_GOAL_
Starting at the line that has "This screenshot has width=927, height=683." and continuing through the end of the records, change "blue query icon" to "blue search icon" and reproduce those lines with everything else the same.

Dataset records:
>> Begin
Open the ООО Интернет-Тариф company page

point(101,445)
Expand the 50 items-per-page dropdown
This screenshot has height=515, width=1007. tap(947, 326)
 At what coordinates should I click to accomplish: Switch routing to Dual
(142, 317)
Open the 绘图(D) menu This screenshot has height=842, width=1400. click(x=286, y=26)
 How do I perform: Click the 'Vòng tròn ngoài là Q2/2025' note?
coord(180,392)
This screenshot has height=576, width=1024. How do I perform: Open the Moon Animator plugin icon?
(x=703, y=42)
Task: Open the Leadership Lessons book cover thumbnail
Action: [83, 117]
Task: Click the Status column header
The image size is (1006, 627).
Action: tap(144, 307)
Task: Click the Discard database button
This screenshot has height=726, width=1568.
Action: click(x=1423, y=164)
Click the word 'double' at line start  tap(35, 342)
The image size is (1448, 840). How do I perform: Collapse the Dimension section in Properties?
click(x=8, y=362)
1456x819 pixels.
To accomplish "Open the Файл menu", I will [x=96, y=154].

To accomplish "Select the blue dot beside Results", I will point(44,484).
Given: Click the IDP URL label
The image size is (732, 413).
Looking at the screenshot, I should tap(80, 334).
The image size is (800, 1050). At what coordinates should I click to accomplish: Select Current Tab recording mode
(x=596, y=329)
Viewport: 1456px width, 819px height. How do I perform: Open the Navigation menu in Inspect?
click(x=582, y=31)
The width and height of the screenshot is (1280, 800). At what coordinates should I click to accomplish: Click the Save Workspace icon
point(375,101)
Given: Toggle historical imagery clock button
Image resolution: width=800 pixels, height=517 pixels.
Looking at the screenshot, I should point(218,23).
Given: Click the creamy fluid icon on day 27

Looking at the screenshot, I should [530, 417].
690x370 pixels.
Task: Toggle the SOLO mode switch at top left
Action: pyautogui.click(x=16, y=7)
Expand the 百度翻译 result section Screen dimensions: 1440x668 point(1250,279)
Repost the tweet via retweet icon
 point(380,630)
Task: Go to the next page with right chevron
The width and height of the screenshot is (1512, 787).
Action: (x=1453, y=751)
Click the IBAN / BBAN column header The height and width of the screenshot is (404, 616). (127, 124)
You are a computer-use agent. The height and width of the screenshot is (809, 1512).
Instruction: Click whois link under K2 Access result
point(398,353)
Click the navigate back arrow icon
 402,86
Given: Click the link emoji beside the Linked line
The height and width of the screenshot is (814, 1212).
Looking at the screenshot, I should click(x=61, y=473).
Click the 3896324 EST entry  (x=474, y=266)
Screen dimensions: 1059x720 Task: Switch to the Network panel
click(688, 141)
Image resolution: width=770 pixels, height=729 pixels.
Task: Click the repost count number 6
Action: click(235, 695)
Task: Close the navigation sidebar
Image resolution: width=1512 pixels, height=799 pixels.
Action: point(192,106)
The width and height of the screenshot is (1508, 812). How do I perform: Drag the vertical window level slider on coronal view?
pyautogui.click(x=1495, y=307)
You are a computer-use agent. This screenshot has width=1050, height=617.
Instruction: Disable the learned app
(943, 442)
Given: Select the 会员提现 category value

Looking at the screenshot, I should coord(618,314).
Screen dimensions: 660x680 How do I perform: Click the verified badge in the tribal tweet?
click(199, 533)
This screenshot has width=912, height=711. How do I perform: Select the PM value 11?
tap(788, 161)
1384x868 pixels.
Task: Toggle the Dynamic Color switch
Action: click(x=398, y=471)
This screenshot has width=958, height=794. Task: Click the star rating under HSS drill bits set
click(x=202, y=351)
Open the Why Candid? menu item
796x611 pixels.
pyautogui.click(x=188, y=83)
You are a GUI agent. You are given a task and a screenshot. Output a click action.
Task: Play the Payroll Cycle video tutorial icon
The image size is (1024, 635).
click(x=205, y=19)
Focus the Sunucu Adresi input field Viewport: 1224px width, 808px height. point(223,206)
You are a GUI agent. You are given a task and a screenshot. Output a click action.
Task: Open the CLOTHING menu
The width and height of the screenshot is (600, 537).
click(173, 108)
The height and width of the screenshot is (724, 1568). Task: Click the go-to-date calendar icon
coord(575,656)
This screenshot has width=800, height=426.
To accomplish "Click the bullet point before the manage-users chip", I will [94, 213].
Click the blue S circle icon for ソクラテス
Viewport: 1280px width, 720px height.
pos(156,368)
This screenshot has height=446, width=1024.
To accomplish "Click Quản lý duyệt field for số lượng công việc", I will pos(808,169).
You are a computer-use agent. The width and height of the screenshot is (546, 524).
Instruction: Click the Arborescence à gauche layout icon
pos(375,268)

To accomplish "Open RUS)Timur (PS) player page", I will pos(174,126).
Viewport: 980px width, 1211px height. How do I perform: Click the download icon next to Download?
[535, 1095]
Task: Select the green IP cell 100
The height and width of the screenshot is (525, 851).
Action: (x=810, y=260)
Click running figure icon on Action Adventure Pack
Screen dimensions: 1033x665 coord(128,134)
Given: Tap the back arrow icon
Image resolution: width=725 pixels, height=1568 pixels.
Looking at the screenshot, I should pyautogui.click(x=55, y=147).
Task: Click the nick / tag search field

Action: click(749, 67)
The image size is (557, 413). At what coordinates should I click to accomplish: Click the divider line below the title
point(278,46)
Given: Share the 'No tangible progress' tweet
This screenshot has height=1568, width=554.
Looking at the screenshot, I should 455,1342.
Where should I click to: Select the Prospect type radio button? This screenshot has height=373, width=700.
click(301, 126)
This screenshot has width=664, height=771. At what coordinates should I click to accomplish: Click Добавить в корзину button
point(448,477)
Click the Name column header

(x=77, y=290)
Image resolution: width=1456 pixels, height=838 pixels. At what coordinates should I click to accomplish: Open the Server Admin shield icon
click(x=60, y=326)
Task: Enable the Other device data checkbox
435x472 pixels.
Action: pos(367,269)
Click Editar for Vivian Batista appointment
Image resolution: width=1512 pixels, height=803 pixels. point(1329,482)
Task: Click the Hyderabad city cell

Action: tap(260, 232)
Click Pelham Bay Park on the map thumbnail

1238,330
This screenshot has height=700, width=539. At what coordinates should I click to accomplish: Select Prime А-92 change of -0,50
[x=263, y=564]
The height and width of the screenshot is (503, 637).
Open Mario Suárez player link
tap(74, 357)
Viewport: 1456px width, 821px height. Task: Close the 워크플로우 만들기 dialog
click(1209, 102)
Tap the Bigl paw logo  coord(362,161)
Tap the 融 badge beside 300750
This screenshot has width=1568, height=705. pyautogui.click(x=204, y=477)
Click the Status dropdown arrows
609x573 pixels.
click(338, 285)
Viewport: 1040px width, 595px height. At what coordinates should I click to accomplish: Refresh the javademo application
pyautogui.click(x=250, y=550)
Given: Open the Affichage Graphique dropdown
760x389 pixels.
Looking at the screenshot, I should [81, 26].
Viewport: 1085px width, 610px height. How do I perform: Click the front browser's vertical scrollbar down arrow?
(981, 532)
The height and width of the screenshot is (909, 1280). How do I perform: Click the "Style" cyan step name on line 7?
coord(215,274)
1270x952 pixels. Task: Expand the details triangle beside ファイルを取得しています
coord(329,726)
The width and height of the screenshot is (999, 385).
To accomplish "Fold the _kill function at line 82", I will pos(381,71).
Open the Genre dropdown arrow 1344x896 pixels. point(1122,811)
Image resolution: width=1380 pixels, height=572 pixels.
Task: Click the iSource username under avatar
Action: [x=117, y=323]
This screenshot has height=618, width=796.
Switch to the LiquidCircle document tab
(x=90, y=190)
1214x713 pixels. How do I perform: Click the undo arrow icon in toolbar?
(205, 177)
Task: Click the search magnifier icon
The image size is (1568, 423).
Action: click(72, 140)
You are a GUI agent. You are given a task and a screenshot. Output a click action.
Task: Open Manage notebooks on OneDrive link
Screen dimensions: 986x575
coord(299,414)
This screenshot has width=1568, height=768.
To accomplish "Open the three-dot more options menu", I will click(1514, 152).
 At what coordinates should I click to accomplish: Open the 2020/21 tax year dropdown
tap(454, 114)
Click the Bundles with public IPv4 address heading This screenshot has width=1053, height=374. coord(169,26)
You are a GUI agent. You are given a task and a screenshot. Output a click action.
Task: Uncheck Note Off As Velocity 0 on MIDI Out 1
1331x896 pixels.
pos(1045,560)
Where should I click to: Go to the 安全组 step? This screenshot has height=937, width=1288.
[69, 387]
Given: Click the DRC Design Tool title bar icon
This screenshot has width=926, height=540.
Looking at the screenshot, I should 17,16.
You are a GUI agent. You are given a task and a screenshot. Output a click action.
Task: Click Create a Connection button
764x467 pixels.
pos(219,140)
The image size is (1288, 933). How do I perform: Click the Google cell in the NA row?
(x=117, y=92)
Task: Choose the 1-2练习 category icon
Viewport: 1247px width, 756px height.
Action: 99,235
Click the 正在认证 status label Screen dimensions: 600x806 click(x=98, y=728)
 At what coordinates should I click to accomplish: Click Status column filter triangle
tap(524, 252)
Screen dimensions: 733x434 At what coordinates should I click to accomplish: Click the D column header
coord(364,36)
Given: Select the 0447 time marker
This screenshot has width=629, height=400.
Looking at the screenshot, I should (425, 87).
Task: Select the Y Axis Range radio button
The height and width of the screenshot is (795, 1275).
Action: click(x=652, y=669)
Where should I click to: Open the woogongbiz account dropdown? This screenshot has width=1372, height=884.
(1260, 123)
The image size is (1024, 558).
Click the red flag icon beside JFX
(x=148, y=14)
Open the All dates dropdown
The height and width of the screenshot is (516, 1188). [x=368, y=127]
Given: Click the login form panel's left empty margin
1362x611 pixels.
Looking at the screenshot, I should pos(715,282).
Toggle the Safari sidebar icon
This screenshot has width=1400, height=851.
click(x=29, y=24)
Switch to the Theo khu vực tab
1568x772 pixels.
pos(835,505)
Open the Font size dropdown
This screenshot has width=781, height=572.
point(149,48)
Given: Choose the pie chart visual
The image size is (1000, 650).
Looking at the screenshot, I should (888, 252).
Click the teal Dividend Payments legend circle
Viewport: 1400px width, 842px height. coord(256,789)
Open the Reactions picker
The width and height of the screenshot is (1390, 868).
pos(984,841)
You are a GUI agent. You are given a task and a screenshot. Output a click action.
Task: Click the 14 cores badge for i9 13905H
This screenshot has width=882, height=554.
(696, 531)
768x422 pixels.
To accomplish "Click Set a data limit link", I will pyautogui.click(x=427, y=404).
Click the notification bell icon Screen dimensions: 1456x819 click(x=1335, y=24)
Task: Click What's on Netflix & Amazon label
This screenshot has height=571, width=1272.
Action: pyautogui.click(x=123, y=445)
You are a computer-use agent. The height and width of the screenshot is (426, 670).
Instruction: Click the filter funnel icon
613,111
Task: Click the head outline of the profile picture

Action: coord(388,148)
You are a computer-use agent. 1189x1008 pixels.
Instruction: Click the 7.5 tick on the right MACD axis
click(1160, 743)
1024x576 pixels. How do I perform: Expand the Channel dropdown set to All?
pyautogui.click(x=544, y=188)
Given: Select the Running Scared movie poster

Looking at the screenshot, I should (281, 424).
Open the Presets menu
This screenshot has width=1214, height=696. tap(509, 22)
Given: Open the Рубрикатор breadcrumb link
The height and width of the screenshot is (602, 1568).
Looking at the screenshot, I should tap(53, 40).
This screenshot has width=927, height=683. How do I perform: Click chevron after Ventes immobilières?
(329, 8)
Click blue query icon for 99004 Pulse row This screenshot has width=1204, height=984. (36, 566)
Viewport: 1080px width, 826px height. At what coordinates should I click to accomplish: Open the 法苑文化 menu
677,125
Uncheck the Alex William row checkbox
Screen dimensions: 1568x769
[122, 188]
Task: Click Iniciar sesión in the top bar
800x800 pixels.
>> End
_SOLUTION TO THIS EXERCISE_
This screenshot has width=927, height=683. How do I perform: Click chevron after Ventes immobilières?
(329, 8)
Click blue search icon for 99004 Pulse row This screenshot has width=1204, height=984. (36, 566)
Viewport: 1080px width, 826px height. At what coordinates should I click to accomplish: Open the 法苑文化 menu
677,125
Uncheck the Alex William row checkbox
Screen dimensions: 1568x769
[122, 188]
Task: Click Iniciar sesión in the top bar
800x800 pixels.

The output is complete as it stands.